The threats to our synagogues are even greater, one year after the Pittsburgh massacre

Unfortunately, the risks haven’t diminished – to the contrary, they have increased for synagogues, schools and community centers across the country.

Governor Wolf Joins Pittsburgh in Mourning After Tragic Shooting in the Tree of Life Synagogue (photo credit: FLICKR)
Governor Wolf Joins Pittsburgh in Mourning After Tragic Shooting in the Tree of Life Synagogue
(photo credit: FLICKR)
It’s been nearly a year since the massacre that took place at Pittsburgh’s Tree of Life synagogue, where Jewish souls were slaughtered while praying on Shabbat. We mourned the loss of life in a Poway, CA, synagogue not too long after.
More recently, on Yom Kippur, thousands of miles away in Halle, Germany, a rogue gunman attempted a full-scale assault on Jews praying on the holiest day of our year. Were it not for a literal “miracle” of a door that held firm despite being rifled with gunshots and even withstanding a bomb, dozens of Jews would have been killed or seriously injured.
While these acts of unspeakable terror made global headlines, dozens more acts of violence against the Jewish community take place in the United States every day. As we commemorate the yahrzeits of those killed in Pittsburgh, our hearts have been heavy in a year of concern and introspection as our community grapples with better ways to make our synagogues and communal institutions safer.
Unfortunately, the risks haven’t diminished – to the contrary, they have increased for synagogues, schools and community centers across the country.
As the role of social media in fostering acts of antisemitism continues to grow, the Anti-Defamation League has worked closely with major social media platforms, such as Facebook and YouTube, to mitigate the organization and recruiting capacity that they offer to extremists. Just a few weeks ago, when the Jewish community in Germany was rocked by the Halle attack, the perpetrator livestreamed the event on Amazon’s Twitch service for 35 minutes as approximately 2,200 tuned in to watch. The threats from social media are real, and we need to recognize them.
For nearly 15 years, the Orthodox Union has played a central role in advocating for government resources to secure our synagogues, schools and community centers against the threat of attack. It is the core function of government to secure the safety of all its citizens, and we have advocated on behalf of the entire Jewish community as the threats against our institutions and houses of worship proliferated.
In 2005, the OU and its coalition partners spearheaded the creation of the federal Nonprofit Security Grant Program, administered by the US Department of Homeland Security. This was the first legislation in the country to provide security grants for nonprofits. To date, Congress has allocated $329 million for this critical program, and many of these grants have been awarded to Jewish institutions. We are now advocating to increase the program’s annual funding through 2021 as the needs continue to grow. We are enormously grateful to our elected officials for recognizing the urgent need, and increasing police presence around synagogues during the recent high-holidays.
While the increase in security funding is something to be celebrated, the escalating threats compel ever greater vigilance.

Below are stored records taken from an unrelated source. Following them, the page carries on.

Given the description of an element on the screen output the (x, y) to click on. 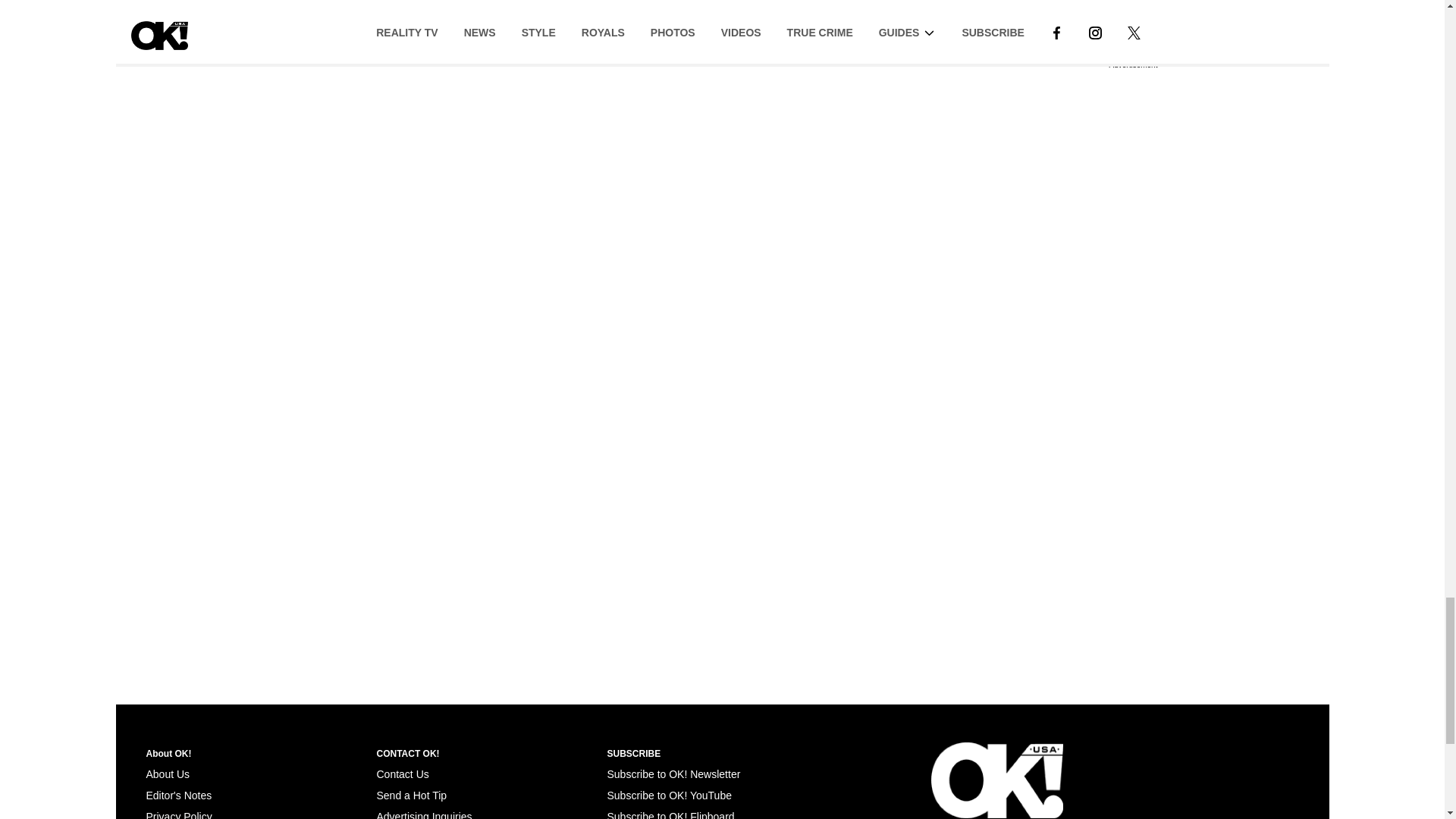
Contact Us (401, 774)
Editor's Notes (178, 795)
Privacy Policy (178, 814)
About Us (167, 774)
Send a Hot Tip (410, 795)
Given the description of an element on the screen output the (x, y) to click on. 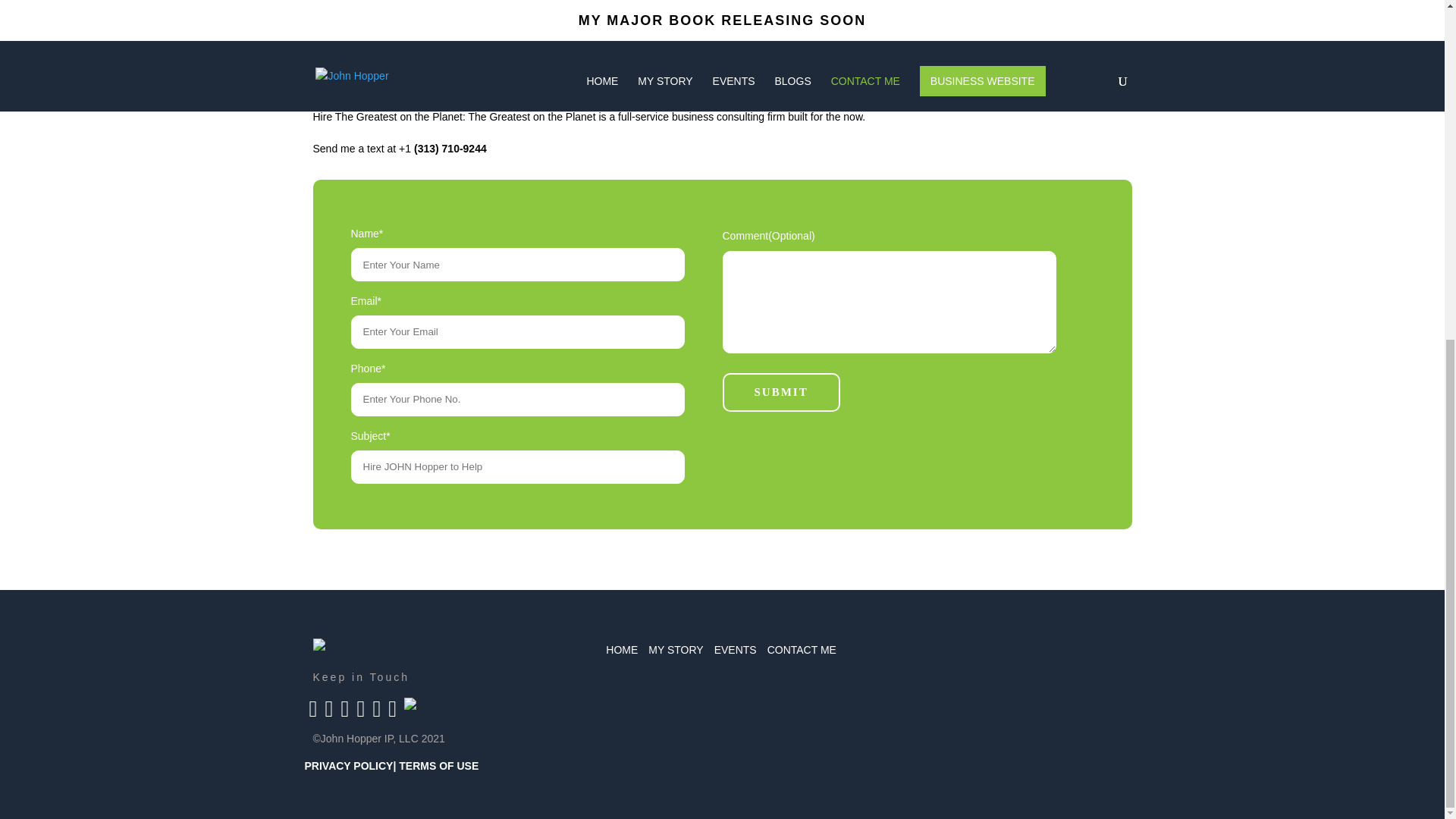
SUBMIT (781, 392)
SUBMIT (781, 392)
EVENTS (735, 649)
PRIVACY POLICY (348, 766)
MY STORY (675, 649)
HOME (621, 649)
CONTACT ME (801, 649)
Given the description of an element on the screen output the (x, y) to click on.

As a community, our collective attention is focused on the resurgence of virulent antisemitism, from both the Left and the Right, and what we can do to minimize or eliminate its causes and effects. However, it is imperative that the Jewish community likewise direct its energy and resources to the immediacy of the threat. Surely, we must do everything in our power to fight antisemitism. But we must also be alert and proactive to protect ourselves in two very practical ways. In tandem, these vital steps can save lives.
We must ensure that our institutions are doing everything possible to secure their premises. This means identifying – with professional guidance – the security needs of our facilities and implementing the resulting recommendations. It also means making certain that the people who frequent our facilities are trained in both operational security procedures and how to respond to an active threat.

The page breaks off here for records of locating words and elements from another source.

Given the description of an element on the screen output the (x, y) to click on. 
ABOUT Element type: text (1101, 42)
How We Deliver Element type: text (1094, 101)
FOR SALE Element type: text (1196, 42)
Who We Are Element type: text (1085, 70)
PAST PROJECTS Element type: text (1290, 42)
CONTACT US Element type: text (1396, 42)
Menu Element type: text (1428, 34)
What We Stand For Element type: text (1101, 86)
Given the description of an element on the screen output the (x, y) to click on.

If a synagogue, for example, has locked certain doors to control access to the building but congregants continue to prop open doors for convenience, then we have not done what we need to do. If a synagogue has a security code to enter the premises and congregants are giving it out to other people, then we are not doing what is necessary to keep ourselves safe. We cannot continue to delude ourselves into thinking that we may not be a target.

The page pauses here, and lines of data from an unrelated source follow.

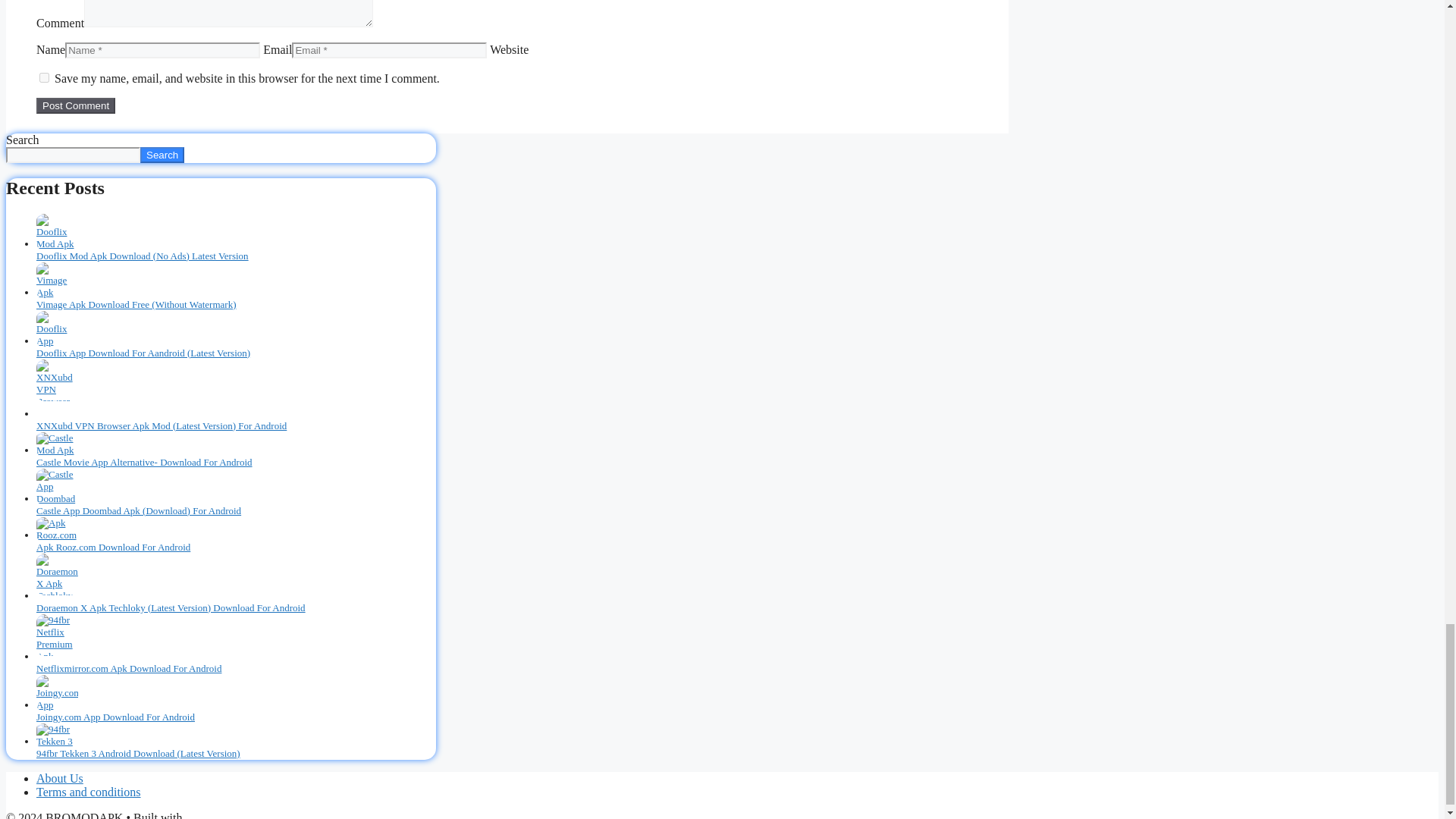
Apk Rooz.com Download For Android (113, 546)
Castle Movie App Alternative- Download For Android (143, 461)
Joingy.com App Download For Android (115, 716)
yes (44, 77)
Post Comment (75, 105)
Search (161, 154)
Terms and conditions (88, 791)
About Us (59, 778)
Netflixmirror.com Apk Download For Android (128, 668)
Post Comment (75, 105)
Given the description of an element on the screen output the (x, y) to click on. 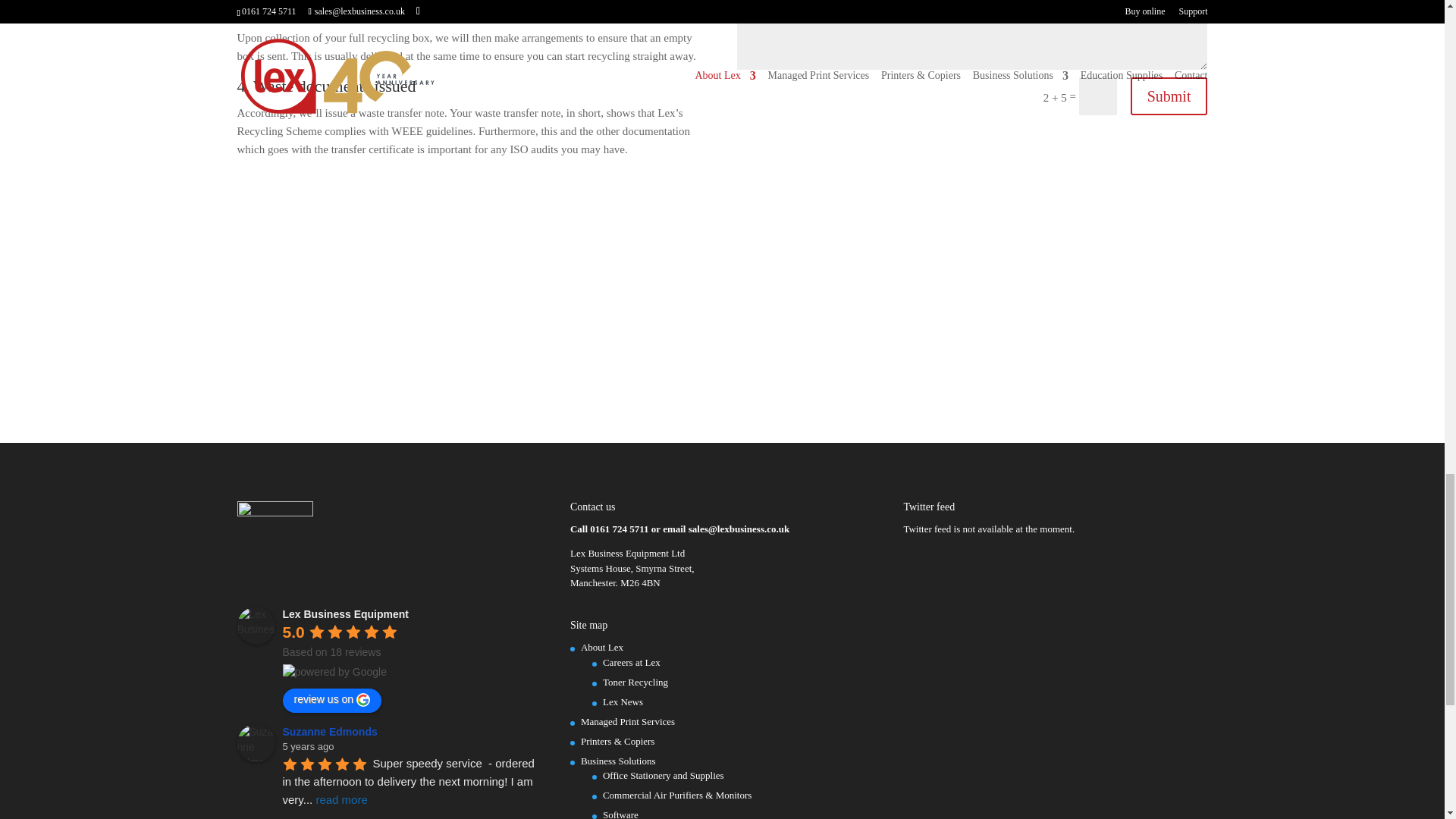
review us on (331, 700)
powered by Google (333, 671)
Submit (1169, 95)
Toner Recycling (635, 681)
About Lex (601, 646)
Suzanne Edmonds (331, 731)
Lex Business Equipment (344, 613)
Lex News (622, 701)
Managed Print Services (627, 721)
Careers at Lex (631, 662)
0161 724 5711 (618, 528)
Lex Business Equipment (255, 625)
Suzanne Edmonds (255, 742)
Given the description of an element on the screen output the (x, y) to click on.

Every Jew has the right to practice their religion without fear of being a victim of terror. An attack on a Jew anywhere is an attack on the very foundation of our civil society. We must be proactive to work with our elected officials to advocate for the proper security funding, but we must also do our part and make sure that our synagogues are taking every security precaution. Only with full cooperation from our elected officials and our community will we be able to remain safe.